• Problem requirements:
Beginning at the line containing "This screenshot has width=1512, height=792." in the material below and ending at the line containing "The width and height of the screenshot is (1283, 952).", return each line exactly and add nothing.

>>

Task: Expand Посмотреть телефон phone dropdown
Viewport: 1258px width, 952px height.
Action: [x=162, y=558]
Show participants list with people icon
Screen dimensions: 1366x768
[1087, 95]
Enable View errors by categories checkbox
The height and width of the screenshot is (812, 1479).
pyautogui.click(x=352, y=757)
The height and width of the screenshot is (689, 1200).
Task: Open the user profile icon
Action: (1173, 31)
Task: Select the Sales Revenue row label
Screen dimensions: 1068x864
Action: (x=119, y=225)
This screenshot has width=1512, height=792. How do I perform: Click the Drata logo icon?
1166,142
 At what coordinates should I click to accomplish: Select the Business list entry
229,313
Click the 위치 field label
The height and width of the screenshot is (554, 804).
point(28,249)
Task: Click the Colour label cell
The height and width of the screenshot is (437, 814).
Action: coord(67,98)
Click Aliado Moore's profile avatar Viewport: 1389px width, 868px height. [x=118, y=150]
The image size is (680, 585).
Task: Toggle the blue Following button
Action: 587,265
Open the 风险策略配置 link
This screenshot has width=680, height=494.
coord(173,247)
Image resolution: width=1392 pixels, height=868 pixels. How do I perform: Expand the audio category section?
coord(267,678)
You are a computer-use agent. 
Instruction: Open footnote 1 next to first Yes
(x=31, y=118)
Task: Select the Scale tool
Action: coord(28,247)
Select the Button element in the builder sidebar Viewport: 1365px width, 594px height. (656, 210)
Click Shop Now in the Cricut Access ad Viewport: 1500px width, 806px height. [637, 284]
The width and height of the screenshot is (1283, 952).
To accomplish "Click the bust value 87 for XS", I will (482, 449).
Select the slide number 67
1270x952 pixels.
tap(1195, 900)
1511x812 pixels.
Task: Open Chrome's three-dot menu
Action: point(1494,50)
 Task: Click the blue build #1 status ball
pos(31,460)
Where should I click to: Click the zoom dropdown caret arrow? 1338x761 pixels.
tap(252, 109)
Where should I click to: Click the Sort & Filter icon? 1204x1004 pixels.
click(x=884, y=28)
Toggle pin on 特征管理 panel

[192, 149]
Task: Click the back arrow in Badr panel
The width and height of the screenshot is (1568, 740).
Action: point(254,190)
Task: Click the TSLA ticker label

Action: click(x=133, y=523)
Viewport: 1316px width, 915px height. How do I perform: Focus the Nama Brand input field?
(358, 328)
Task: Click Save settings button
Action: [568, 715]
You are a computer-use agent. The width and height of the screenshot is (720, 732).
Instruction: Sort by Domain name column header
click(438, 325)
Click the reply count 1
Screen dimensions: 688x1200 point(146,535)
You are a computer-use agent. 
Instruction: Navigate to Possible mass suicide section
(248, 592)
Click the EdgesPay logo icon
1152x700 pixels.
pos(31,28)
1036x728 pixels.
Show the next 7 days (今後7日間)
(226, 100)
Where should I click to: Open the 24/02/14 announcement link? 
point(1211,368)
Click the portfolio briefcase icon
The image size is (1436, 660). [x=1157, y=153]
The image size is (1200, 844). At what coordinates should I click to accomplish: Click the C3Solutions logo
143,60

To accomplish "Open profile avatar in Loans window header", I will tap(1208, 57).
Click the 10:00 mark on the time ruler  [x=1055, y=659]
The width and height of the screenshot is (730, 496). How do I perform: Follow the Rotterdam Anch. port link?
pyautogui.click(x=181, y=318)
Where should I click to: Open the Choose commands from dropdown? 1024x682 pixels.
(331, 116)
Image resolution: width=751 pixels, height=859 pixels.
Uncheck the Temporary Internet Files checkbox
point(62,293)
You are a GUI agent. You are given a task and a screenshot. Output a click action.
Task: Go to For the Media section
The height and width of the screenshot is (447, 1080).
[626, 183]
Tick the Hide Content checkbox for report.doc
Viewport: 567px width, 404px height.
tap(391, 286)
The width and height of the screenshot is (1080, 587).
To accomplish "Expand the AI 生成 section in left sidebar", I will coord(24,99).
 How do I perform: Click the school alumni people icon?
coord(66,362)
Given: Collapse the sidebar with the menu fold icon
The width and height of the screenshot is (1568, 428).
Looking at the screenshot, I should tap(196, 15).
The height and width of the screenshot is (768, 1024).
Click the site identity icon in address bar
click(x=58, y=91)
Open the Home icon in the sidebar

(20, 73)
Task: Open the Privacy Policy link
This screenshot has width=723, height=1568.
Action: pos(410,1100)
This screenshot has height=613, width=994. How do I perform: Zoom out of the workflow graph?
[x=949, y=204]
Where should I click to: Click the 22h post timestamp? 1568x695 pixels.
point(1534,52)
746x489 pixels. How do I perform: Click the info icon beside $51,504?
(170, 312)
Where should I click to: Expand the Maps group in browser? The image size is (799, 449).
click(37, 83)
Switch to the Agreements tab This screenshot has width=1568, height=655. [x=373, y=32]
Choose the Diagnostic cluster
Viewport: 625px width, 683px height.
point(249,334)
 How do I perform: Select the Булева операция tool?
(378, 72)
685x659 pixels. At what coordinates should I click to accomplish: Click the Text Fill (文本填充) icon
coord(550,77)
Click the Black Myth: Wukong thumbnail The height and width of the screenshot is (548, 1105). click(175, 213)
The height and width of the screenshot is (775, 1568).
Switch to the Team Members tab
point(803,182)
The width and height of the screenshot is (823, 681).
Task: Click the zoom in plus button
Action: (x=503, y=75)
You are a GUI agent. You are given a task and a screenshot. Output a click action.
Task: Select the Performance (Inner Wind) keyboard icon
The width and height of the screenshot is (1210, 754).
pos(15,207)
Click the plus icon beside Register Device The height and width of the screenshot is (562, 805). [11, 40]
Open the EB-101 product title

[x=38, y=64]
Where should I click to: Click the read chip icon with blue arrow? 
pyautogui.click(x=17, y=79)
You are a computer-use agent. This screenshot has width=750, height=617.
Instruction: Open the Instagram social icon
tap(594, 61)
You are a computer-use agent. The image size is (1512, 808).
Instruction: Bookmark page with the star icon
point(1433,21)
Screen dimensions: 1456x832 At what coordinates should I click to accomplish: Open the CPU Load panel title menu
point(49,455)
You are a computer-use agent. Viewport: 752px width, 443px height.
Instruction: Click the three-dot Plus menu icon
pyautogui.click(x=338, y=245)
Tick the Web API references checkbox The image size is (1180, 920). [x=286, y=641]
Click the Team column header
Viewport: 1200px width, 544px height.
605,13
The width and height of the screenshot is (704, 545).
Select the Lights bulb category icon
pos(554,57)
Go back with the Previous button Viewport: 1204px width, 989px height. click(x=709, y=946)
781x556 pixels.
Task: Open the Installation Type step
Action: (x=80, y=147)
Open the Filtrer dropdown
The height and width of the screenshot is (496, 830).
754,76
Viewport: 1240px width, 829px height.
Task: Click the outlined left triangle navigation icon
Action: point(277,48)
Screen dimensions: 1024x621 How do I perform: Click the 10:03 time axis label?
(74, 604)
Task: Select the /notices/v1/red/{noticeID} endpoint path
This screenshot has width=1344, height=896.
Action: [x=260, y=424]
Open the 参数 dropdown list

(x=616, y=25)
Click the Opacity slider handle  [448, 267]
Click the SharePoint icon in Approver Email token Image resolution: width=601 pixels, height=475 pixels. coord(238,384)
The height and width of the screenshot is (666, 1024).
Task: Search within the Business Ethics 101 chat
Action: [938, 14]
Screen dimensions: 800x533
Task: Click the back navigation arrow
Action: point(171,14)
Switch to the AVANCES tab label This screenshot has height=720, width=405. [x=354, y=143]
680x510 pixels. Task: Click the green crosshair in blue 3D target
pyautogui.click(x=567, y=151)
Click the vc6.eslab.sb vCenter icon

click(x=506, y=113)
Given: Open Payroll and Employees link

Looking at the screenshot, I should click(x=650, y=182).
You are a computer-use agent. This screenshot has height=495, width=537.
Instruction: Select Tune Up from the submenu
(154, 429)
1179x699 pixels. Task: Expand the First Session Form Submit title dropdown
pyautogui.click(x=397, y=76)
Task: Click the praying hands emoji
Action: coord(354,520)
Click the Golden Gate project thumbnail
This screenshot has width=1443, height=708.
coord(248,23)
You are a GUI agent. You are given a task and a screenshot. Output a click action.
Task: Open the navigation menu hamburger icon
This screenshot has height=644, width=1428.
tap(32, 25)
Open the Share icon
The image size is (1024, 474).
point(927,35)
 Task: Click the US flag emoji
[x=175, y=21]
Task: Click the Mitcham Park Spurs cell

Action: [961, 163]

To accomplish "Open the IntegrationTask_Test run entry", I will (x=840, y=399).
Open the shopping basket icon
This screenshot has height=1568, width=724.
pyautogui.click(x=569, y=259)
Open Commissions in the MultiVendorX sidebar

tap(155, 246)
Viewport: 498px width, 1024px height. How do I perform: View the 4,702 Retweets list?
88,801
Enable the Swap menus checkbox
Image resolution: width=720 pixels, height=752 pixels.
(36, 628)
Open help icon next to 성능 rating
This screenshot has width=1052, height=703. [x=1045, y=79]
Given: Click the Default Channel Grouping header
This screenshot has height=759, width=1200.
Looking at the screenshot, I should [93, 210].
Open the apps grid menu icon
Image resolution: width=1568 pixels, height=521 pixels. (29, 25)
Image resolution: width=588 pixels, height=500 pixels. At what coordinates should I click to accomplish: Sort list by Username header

<<

• Completed task:
This screenshot has width=1512, height=792. How do I perform: Click the Drata logo icon?
1166,142
 At what coordinates should I click to accomplish: Select the Business list entry
229,313
Click the 위치 field label
The height and width of the screenshot is (554, 804).
point(28,249)
Task: Click the Colour label cell
The height and width of the screenshot is (437, 814).
Action: coord(67,98)
Click Aliado Moore's profile avatar Viewport: 1389px width, 868px height. [x=118, y=150]
The image size is (680, 585).
Task: Toggle the blue Following button
Action: 587,265
Open the 风险策略配置 link
This screenshot has width=680, height=494.
coord(173,247)
Image resolution: width=1392 pixels, height=868 pixels. How do I perform: Expand the audio category section?
coord(267,678)
You are a computer-use agent. 
Instruction: Open footnote 1 next to first Yes
(x=31, y=118)
Task: Select the Scale tool
Action: coord(28,247)
Select the Button element in the builder sidebar Viewport: 1365px width, 594px height. (656, 210)
Click Shop Now in the Cricut Access ad Viewport: 1500px width, 806px height. [637, 284]
The width and height of the screenshot is (1283, 952).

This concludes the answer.